As Rick and Sully sealed Bruce in with the green monster, General Ross was having his few remaining men reinforce the passage from the bunker to the garage. The exterior doors were compromised when hulks killed the two men with flamethrowers and now at least two of the monsters were in there. Bruce had told the general that he wasn't quite sure of the intelligence of these beasts but not to underestimate them. It was more like they were enraged and not thinking straight then actually of bestial IQ.
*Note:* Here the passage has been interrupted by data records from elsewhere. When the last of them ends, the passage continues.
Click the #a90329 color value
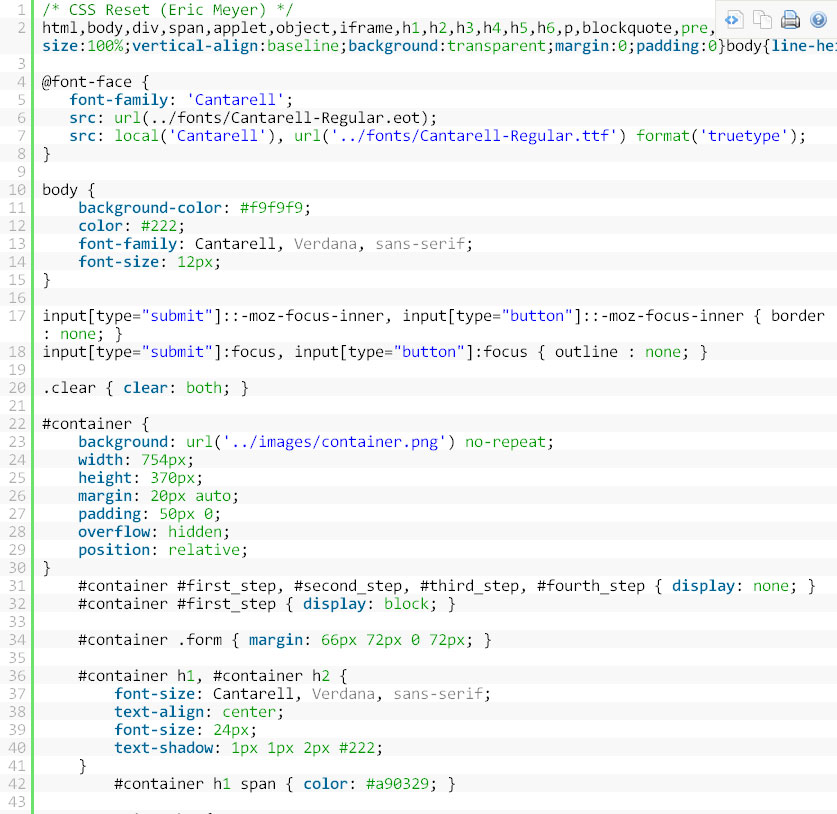The width and height of the screenshot is (837, 814). tap(397, 784)
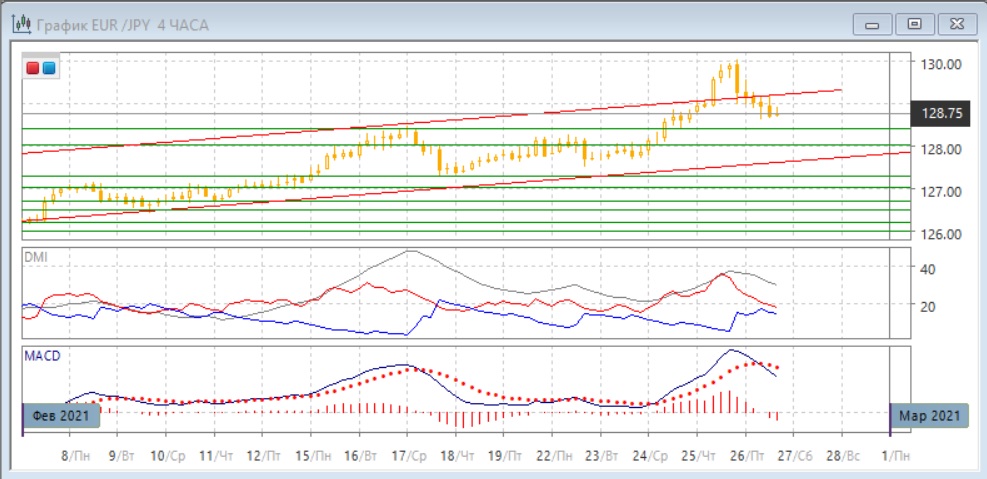Select the current price label 128.75
Screen dimensions: 987x479
point(940,114)
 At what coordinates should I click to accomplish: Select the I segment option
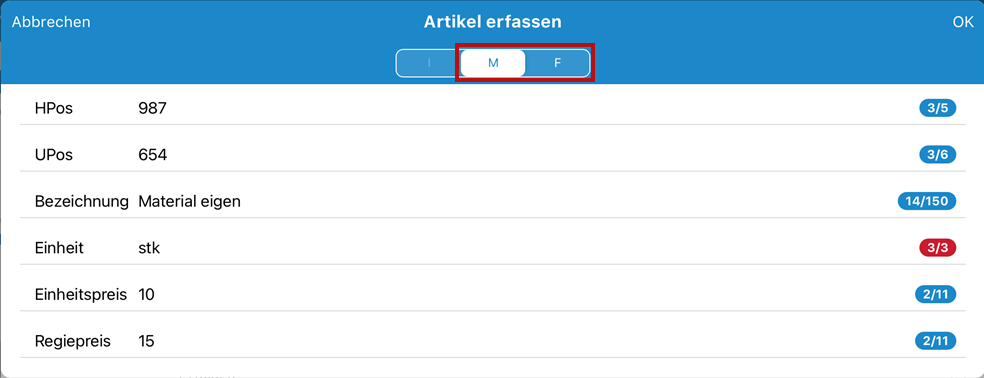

Still, Ross was relieved when instead of barreling directly into the rest of the bunker they took to destroying what little remained in the garage. It gave him a moment to react. He ordered his men to pile boxes and furniture against the interior door. A few men were posted there with machine guns. Ross had one soldier escort Betty down to the lab for her relative safety. Then he and the man they had just rescued, a corporeal named Reynolds, returned to the bunker.
Ross took up his binoculars to survey but said curtly, "I know you've been through a lot in the last few hours, but there is no time to waste Corporeal. Tell me directly, did you get the atomic ordnance?" As he asked this, Ross was watching several more of the things move around in close proximity to the bunker. The explosion seemed a lifetime ago but was less than 90 seconds earlier—yet the noise, the commotion, the stench, seemed to conjure the devils from thin air.
"We did, General," the man was shaking, his voice cracking, "but it didn't go well..." He began to explain.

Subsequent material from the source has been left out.